## EXERCISE DIRECTIONS
This task calls for copying every line in the data below that contains the word "computer".

## MATERIAL SUPPLIED
────────────────────

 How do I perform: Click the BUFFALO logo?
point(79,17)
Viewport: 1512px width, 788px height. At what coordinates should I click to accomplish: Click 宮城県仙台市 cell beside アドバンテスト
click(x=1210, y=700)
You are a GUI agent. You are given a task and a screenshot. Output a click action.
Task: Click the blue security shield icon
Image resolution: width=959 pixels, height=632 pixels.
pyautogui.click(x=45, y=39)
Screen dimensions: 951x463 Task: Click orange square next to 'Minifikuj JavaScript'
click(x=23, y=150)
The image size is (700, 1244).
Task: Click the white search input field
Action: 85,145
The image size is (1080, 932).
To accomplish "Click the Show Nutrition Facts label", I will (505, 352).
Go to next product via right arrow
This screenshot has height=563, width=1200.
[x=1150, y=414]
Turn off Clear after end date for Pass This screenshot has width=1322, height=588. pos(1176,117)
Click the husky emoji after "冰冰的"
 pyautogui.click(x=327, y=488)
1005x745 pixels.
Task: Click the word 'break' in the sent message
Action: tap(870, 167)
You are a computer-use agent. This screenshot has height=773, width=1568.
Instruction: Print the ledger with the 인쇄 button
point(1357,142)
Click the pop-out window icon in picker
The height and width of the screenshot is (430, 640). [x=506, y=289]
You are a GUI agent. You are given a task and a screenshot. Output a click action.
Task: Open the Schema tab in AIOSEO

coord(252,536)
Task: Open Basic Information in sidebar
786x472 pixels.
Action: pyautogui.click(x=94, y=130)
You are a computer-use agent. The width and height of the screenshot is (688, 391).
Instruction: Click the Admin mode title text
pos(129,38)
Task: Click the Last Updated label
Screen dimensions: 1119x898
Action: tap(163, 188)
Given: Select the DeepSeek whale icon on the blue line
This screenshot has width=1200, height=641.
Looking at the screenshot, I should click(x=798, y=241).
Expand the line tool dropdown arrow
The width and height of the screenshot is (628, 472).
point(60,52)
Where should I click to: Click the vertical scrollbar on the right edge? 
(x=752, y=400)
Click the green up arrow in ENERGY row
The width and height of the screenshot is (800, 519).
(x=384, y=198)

────────────────────

## THE COMPLETED TASK
You are a computer-use agent. This screenshot has height=773, width=1568.
You are a computer-use agent. The width and height of the screenshot is (688, 391).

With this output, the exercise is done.